Since we can construct every prime starting with p_1, neither of these two false assumptions are material to the outcome.
On the contrary, the more primes, p_n-i that fail our test, the greater our confidence in the existence of a counter-example.
r_2 = p_n-1 + s_1
g2 = (7 – 5) = 2
C = (p_2 + g2) + (r_2 – g_2)
C = p_3 + (p_n-1 + s_1 – g2)
If (s_1 – g2) > 0 then (p_n-1 + s_1 – g2) = r_3
If (s_1 – g2) < 0 then (p_n-1 + s_1 – g2) = (p_n-2 + s_2) = r_3
p_1 + g1 + g2 + … g_((n/2)-1) = p_(n/2)
C = p_(n/2) + r_(n/2)
Thus r_(n/2) = (p_((n/2)-1) + s_((n/2)-1)

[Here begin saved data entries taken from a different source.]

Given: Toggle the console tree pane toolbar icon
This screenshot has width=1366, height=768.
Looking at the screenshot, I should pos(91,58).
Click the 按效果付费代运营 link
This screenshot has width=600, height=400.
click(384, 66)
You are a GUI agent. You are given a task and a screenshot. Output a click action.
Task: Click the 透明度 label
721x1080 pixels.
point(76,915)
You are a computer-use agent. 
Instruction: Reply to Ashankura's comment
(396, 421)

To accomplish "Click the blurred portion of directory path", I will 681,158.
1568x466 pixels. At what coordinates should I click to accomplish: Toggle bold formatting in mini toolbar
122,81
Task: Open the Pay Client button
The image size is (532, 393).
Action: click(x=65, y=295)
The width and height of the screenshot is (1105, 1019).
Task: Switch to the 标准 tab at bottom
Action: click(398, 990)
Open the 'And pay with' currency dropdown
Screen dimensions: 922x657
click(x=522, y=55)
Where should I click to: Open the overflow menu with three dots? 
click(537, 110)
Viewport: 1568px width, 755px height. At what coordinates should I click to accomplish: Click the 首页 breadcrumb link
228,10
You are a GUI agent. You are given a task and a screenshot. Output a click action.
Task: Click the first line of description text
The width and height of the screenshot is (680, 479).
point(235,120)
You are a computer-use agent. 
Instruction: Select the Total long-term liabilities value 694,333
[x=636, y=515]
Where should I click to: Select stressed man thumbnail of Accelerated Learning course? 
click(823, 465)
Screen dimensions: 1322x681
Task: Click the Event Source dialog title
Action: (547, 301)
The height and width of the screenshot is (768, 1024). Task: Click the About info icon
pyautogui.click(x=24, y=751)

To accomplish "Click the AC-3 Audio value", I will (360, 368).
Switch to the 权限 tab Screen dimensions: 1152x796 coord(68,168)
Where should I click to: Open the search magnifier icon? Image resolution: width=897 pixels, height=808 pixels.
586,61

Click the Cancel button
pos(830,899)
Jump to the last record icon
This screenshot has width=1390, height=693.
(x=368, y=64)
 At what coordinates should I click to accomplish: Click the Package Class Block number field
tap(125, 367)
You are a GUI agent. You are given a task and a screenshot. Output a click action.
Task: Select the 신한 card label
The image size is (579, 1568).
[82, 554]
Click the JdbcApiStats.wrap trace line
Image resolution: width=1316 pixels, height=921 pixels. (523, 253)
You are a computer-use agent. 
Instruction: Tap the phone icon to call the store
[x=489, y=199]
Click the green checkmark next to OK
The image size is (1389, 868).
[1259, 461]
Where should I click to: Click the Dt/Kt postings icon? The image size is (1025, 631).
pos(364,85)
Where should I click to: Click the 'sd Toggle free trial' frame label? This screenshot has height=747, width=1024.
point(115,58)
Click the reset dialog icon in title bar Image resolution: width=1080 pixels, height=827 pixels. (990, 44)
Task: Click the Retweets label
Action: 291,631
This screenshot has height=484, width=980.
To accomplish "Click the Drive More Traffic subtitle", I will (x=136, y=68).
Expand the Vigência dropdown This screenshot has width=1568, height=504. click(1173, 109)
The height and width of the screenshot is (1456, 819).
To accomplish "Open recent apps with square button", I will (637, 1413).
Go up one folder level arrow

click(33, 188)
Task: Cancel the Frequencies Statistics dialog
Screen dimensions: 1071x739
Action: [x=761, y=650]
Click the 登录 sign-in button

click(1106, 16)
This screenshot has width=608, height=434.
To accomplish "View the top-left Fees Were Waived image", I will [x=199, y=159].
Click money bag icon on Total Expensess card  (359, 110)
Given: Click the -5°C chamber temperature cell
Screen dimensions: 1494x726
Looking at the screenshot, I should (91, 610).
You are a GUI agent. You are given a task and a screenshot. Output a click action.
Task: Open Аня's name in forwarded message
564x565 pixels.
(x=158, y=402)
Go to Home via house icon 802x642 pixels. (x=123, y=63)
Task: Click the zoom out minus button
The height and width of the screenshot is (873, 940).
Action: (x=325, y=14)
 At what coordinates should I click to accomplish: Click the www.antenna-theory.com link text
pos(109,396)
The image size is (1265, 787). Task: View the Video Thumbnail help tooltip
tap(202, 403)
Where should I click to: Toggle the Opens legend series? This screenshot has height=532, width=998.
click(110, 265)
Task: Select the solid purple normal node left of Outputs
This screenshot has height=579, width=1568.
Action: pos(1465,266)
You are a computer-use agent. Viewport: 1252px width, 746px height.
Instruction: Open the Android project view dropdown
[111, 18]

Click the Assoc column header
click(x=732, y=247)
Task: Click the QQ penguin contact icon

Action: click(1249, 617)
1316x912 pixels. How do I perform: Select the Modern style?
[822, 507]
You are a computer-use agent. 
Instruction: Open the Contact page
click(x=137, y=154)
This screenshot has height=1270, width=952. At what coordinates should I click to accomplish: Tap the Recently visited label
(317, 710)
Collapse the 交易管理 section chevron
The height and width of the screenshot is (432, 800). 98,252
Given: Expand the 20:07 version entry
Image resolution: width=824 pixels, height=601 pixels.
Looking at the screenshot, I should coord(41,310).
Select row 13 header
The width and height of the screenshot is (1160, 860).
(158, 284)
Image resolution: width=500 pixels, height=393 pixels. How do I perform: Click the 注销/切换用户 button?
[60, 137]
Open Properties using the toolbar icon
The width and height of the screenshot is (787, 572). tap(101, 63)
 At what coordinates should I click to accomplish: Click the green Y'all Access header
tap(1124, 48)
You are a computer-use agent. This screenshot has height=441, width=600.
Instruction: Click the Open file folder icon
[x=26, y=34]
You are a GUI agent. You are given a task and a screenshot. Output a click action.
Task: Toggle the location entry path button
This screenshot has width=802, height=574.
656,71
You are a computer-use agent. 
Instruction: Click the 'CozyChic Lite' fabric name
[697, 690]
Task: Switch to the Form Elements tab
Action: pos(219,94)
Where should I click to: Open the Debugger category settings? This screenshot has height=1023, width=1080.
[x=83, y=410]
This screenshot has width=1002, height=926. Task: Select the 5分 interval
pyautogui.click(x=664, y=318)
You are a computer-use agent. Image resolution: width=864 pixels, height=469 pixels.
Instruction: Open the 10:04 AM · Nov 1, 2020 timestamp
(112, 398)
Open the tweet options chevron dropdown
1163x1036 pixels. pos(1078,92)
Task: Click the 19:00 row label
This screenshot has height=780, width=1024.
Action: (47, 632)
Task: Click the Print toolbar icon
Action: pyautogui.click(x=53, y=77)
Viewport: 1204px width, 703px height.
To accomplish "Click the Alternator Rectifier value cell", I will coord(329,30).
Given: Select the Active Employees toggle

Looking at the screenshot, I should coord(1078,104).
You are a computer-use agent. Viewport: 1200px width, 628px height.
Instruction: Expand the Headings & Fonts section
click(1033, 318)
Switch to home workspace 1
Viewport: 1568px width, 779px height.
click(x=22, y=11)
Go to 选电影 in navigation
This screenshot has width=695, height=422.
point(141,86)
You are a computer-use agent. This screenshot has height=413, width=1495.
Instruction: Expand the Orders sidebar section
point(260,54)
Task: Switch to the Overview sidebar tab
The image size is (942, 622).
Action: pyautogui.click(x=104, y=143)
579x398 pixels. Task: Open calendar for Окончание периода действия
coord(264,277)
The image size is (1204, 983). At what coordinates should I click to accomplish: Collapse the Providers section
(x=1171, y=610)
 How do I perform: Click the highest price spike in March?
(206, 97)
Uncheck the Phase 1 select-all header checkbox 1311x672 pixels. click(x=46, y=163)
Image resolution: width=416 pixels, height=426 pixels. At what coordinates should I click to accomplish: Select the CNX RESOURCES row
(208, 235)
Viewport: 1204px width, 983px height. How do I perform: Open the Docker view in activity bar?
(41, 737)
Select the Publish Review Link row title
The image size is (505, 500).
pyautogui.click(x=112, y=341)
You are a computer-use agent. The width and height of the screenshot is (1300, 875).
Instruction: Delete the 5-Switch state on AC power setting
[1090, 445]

Next step past the median prime:
C = (p_(n/2) + g_(n/2)) + [(p_((n/2)-1) + s_((n/2)-1)] - g_(n/2)
C = p_((n/2) + 1) + [(p_((n/2)-1) + s_((n/2)-1)] - g_(n/2)
If [s_((n/2)-1) - g_(n/2)] > 0 then (p_((n/2)-1) + s_((n/2)-1) - g_(n/2)] = r_((n/2)+1)
If [s_((n/2)-1) - g_(n/2)] < 0 then (p_((n/2)-2) + s_((n/2)-2) = r_((n/2)+1)
C = p_((n/2)+1) + r_((n/2)+1)
But we have previously computed p_((n/2)-2)
It is the sum of p_1 + ((n/2)-3) sequential prime gaps.
Also, calculated differently above,
p_((n/2)-2) = r_((n/2)+1) - s_((n/2)-2) and inserting into C we have:
C = [r_((n/2)+1) - s_((n/2)-2)] + r_((n/2)-2)
p_((n/2)+1) = r_((n/2)-2) - s_((n/2)-2) because C = p_((n/2)+1) + r_((n/2)+1)
As p increases from p_1 thru p_n, the remainder r, decreases from r_1 thru r_n.
r_((n/2)+1) < r_((n/2)-2)
r_((n/2)+1) < r_((n/2)-2) - s_((n/2)-2)
r_((n/2)+1) < p_((n/2)+1)
r_((n/2)+1) > p_((n/2)-2) because p_((n/2)-2) = r_((n/2)+1) - s_((n/2)-2) as noted above.
Therefore we find a logical inconsistency:
The frequency and distribution of primes declines after p_n/2 for larger composites, C.
Therefore, we must expect the relation
r_((n/2)+1) > p_((n/2)+1) as opposed to the calculated result above.
Since the logic of a counter-example fails, we must conclude
no counter-example exists in proof of the Goldbach Conjecture.
Q.E.D.